The alert was sounded at a meeting held on April 25 by Chief Secretary P Ravi Kumar after BBMP officials carried out an inquiry in the Bommanahalli Zone. An FIR had been filed against Apollo Hospitals, Bannerghatta Road, where beds were blocked in the name of dead and discharged patients.
About 75 per cent of the beds are being blocked through political influence. From MPs and MLAs to former corporators and their right-hand men, everyone has been seeking beds. People with good oxygen saturation levels get ICU beds while mildly symptomatic patients are given ventilator beds, the official had said.
Following the revelation, the chief secretary directed the officers in charge of all BBMP zones to look into the matter.
The real scam
A BBMP source said: “Less than 5 per cent of the beds are blocked for money. The real scam is being perpetrated by politicians and private hospitals.”
According to the source, complaining about politicians was tough but the case against hospitals gave them an opportunity to raise the matter. But nothing came out of it. “The chief secretary’s instructions were soon forgotten,” the source said.
On April 29, Rajender Kumar Kataria, the nodal officer for Bommanahalli, visited the zonal war room and found a person claiming to be an aide of the local MLA sitting there.

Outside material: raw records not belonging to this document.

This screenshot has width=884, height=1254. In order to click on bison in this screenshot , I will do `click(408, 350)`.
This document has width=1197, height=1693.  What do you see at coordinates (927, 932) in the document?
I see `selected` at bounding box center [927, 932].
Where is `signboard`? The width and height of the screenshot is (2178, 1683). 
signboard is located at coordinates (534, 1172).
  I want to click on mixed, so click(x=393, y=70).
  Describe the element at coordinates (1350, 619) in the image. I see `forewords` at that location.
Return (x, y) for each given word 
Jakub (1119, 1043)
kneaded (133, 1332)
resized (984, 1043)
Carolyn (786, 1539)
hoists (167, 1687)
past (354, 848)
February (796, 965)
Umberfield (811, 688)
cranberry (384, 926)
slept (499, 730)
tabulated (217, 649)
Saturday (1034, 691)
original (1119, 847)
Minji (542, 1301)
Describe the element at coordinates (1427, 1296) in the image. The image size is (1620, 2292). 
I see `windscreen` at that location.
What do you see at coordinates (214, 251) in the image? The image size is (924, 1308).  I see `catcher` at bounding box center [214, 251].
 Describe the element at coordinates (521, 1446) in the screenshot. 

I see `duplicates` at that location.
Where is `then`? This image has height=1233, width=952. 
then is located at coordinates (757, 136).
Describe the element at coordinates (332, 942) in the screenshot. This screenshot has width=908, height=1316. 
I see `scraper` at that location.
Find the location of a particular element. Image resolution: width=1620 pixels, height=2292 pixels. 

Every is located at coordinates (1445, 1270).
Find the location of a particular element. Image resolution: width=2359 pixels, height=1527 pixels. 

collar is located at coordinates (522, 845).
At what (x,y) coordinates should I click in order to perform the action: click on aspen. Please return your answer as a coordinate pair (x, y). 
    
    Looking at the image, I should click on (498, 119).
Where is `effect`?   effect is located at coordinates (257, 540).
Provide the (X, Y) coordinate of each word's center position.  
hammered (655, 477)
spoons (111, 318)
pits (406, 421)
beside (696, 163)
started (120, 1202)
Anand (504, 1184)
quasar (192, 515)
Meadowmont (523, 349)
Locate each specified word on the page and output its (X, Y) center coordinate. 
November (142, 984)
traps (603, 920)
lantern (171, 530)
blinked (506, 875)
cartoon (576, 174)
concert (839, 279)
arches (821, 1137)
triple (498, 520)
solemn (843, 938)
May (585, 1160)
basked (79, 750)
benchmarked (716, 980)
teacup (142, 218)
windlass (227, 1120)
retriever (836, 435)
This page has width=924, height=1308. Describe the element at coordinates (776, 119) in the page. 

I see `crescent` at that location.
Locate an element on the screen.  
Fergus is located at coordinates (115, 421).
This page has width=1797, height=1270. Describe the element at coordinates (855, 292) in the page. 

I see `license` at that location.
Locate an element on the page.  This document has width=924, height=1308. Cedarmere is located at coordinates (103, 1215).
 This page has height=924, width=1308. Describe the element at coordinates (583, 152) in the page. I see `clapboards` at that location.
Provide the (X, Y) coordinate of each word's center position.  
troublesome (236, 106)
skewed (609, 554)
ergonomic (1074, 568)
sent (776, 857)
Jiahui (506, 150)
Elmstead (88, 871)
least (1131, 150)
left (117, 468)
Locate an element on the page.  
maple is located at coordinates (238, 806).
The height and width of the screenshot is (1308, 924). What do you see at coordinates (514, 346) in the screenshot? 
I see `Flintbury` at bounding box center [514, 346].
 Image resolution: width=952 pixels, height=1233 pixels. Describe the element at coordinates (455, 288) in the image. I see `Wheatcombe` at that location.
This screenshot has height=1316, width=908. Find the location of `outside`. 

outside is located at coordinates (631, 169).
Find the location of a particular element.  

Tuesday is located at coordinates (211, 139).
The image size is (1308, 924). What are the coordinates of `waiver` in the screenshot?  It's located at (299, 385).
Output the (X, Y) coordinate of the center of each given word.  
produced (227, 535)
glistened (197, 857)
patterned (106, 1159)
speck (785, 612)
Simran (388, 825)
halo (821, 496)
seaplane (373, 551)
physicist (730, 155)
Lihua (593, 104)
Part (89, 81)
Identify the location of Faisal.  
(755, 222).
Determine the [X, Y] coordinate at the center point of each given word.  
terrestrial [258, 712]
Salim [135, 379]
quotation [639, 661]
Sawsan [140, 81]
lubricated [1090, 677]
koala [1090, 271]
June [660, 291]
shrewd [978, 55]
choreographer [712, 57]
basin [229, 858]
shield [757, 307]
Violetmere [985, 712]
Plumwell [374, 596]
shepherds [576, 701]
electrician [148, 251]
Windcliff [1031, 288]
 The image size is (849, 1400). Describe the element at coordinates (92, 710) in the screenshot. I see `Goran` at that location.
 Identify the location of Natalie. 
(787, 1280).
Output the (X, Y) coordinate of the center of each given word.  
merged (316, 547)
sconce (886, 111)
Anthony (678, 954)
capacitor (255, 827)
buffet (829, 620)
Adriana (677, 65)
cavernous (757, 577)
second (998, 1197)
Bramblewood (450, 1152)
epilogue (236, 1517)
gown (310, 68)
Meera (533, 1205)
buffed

While rules state that only authorised personnel are allowed into the war room, this person claimed he was representing the MLA to help “our people” get the beds. The person was asked to leave or face prosecution. The next day, people claiming to be the followers of Bommanahalli MLA M Satish Reddy stormed the war room and manhandled an IAS probationary officer, according to a source in the war room.
A staffer in the war room said he was witness to several beds being allotted to people with political influence within a day. “Usually, asymptomatic patients are advised home isolation by the war room doctors. But this rule was bent once the bed allocation team received phone calls from politicians,” the staffer added.
A senior official feared that a police investigation into the scam would only let the bigger culprits escape. “Sure, the investigation should catch those who made money out of this tragedy. But it must not deviate from the real scam,” he said.
The official offers a simple solution: except for seriously ill or critical Covid patients, all beds should be allotted through triaging. “Let doctors determine the priority of a patient’s treatment. There should be no room for any influence,” the official said.
BBMP Chief Commissioner Gaurav Gupta could not be reached for comment on the matter.